▶ 作業指示
- A) 抵抗器の解説では、1000KΩは何と呼ばれていますか。
- B) 次の(i)〜(iii)が抵抗器の解説の内容と合っているかを、それぞれ「はい」か「いいえ」で答えてください。判断の決め手となった本文の語句をそのまま引用して添えてください。
(i) 抵抗器は、使用している材料によって炭素系と金属系に分類される。
(ii) 信号回路(弱電流)で使う抵抗器では、定格電力を特に意識しなければならない。
(iii) 抵抗値の単位にはワットが使われる。
- C) 抵抗器の解説を2文で要約してください。

▶ 選択テキスト
目次電子回路工作入門電子部品の基礎知識




抵抗器とは電流の流れを抑える(流れにくくする)機能を持っています。
回路図の記号では で表します。 抵抗値の単位はオーム(Ω)が使われます。また、1000Ωは1KΩ(キロオーム)、1000KΩは1MΩ(メガオーム)と呼びます。

抵抗器は大きく分けて、固定抵抗器可変抵抗器に分類されます。また、使用している材料により炭素系と金属系に分類されます。
抵抗器を使う場合に重要なポイントは抵抗値もさることながら、定格電力、抵抗値精度があります。
定格電力とは抵抗器が耐えられる消費電力(ワット)で、電力は電流の二乗(I)×抵抗値(R)で求められ、これ以下で使わないと抵抗器が燃えてしまいます。電子回路で良く使うものとして1/8W、1/4W、1/2Wなどがあります。電子回路の信号回路(弱電流)ではそれほど意識しなくても1/8Wで良いのですが、電源回路、発光ダイオードの電流制御用などの抵抗器には割と大きな電流が流れるので定格電力を意識する必要があります。

▶ 提供情報
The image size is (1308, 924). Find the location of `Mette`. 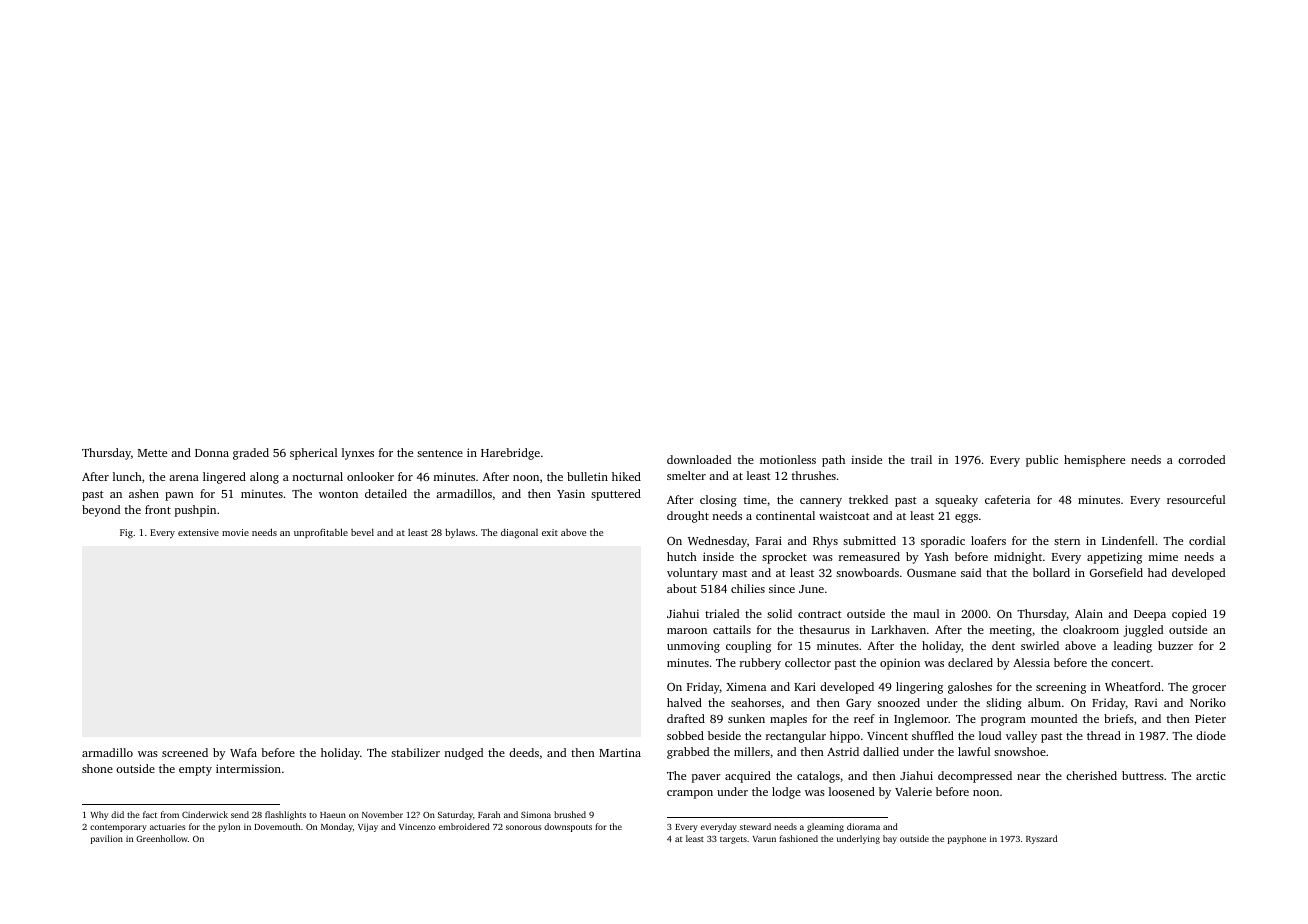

▶ 各設問の解答
- A) 1MΩ(メガオーム)と呼ばれています。

- B)
(i) はい。「使用している材料により炭素系と金属系に分類されます」
(ii) いいえ。「それほど意識しなくても1/8Wで良いのですが」
(iii) いいえ。「抵抗値の単位はオーム(Ω)が使われます」

- C) 抵抗器は電流の流れを抑える機能を持ち、固定抵抗器と可変抵抗器に、また材料によって炭素系と金属系に分類される。使用する際は抵抗値に加えて定格電力と抵抗値精度が重要であり、とくに電源回路や発光ダイオードの電流制御用など、比較的大きな電流が流れる抵抗器では定格電力を意識する必要がある。